Exercising for the sake of health has never been satisfying enough. Yes, I will exercise to stay slim because I'm vain. But to go the extra mile (pun intended) it has to be for a purpose. If there's an event for which I need to train, I will work especially hard. I want to do well sure, but I want to not look stupid a whole lot more.
2 Years ago a friend approached me to do "Into the Mud" a 2.5 mile obstacle course race in Gorham. I ran one of the best races I can remember. Torched it, totally in the zone. The obstacles hardly me down boasting a 16.45 time and placing third. But it was a fun run, un-timed, and no awards given by place. It gave me that rush that running alone cannot deliver. That summer I sought out something more competittive/adventerous. Enter the spartan race.
The spartan race doesn't have the same name rand recognition as the tough mudder but what the spartan race lakes in notoriety it makes up for in sheer badassness. The nearest race was in Amesbury Mass. As fate would have it a hurricane struck and Sunday's race was cancelled. I was ever so disappointed having worked that hard for naught.
It is interesting to note that the song Iron by Woodkid was and still is my power song. I discovered it around this time as the summer before Assassin's Creed Revelations. That song, single handedly fueled my training sessions and grueling runs. I was coasting off all the adrenaline Iron makes you have. Testosterone x1000.
What song is that you ask? Oh no worries, I've only referenced it in every single post it seems. Here you go. I'll give you a few minutes to watch it then destroy all the furniture in your house as a result of the ensuing adrenaline rush.
Are you still here or are you at the base of your neighborhood with a battleaxe (where you get that thing anyway?) challenging anyone and everyone to a fight?

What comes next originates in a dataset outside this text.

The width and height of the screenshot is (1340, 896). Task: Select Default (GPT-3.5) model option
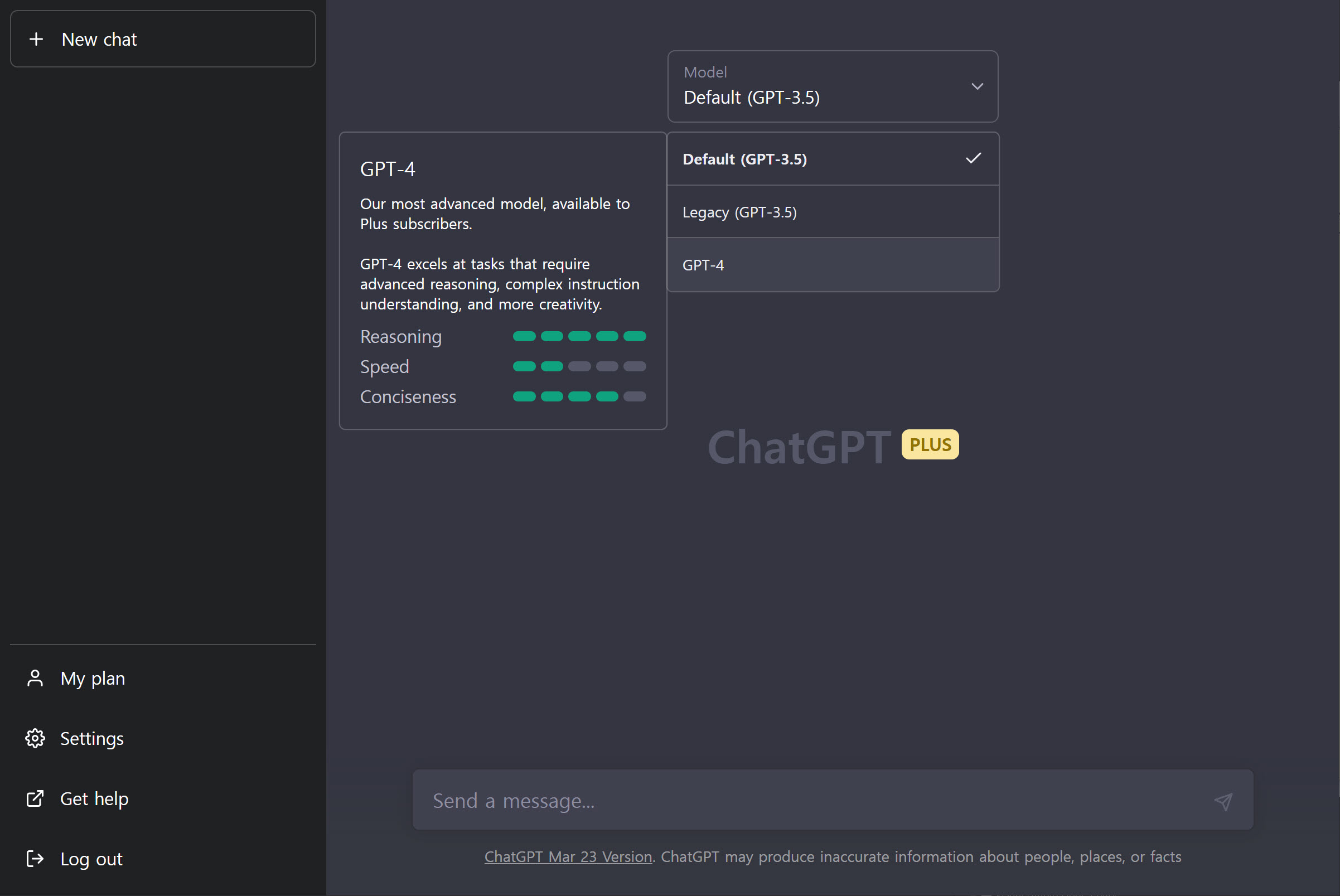pyautogui.click(x=744, y=159)
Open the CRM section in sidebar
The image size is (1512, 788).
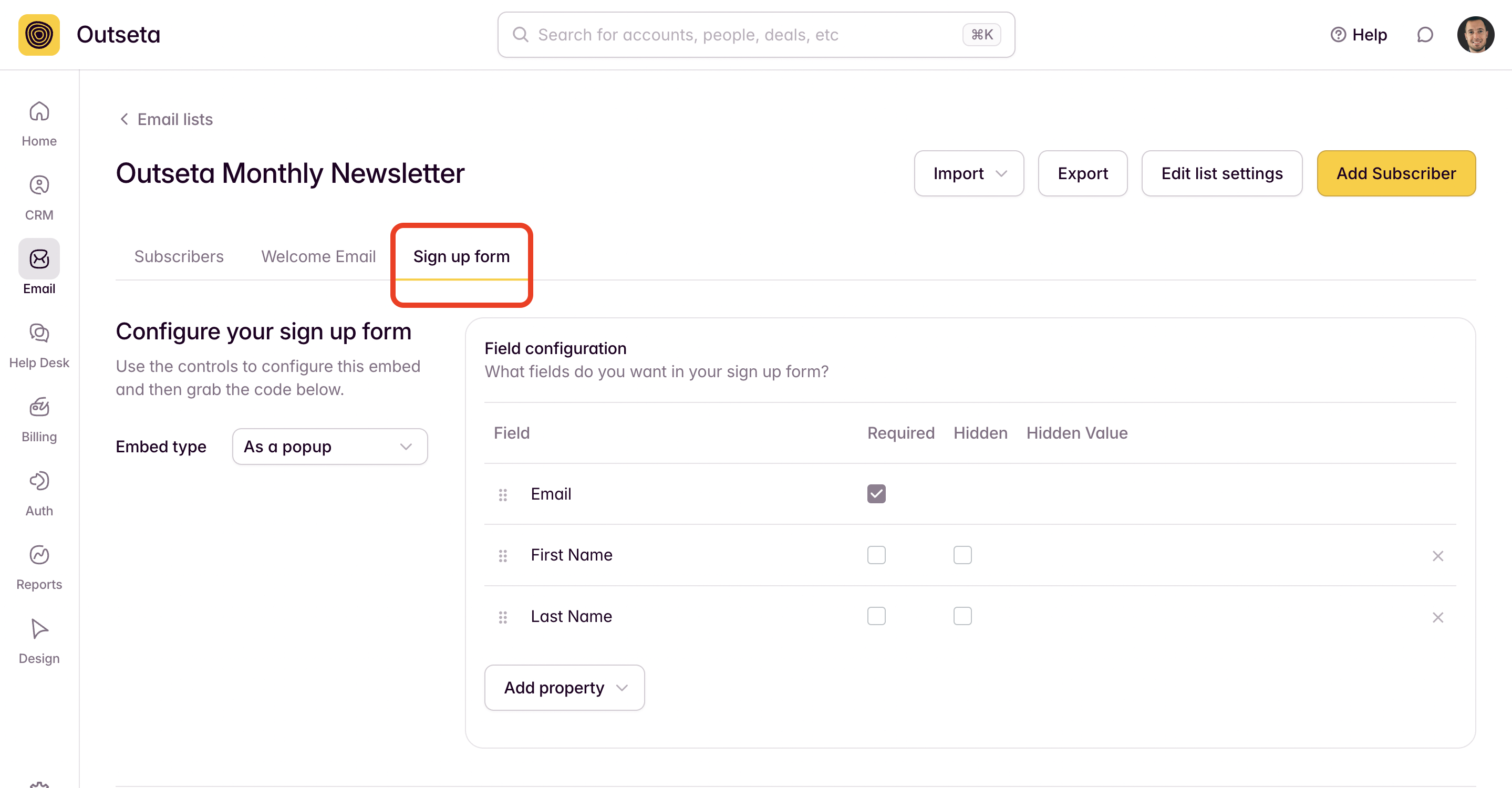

Flash forward next year and we're running in the make up race. I wasn't in the condition I was the year prior but as enthusiastic. It was the hardest thing I've ever done. No exaggeration I wasn't aware that if you failed to complete the obstacles the first attempt you owed 30 burpees on the spot. I forgot how many obstacles there actually were, but I did not forget how tedious and taxing they could be. For instance, it wasn't enough that you hit your target (a makeshift scarecrow) with a javalin from roughly 25 yards away, you had to throw it with enough velocity to make it stick in him. I channeled Achillies and impaled the fucking guy. Also I silently, reluctantly, thanked my college track coach for making me throw javalin.
There was a rope climb, a quintessential test of upper body strength, but to throw a fuck you spin on it, all competitors start neck deep in water.
Our team of 4 split unofficially into teams of 2. Salvo and I being the quicker, smaller, scrappy team to John and Sam's fucking beast mode. It made for an interesting equalizer though. The obstacles themselves favored brute strength where the demands of the hill running favored the smaller athletes. It's a stretch to say that burpees favor anyone. Keeping them to a minimum is advisable. A set of 30 consecutive burpees in and of themselves is taxing, never mind mid race on uneven muddy terrain.
Their slogan is "The Spartan Race: You'll Know at the Finish Line." They should change it to "The Spartan Race: Remind Yourself You Still Have Balls." Maybe offensive to the women that do the race (and do it well).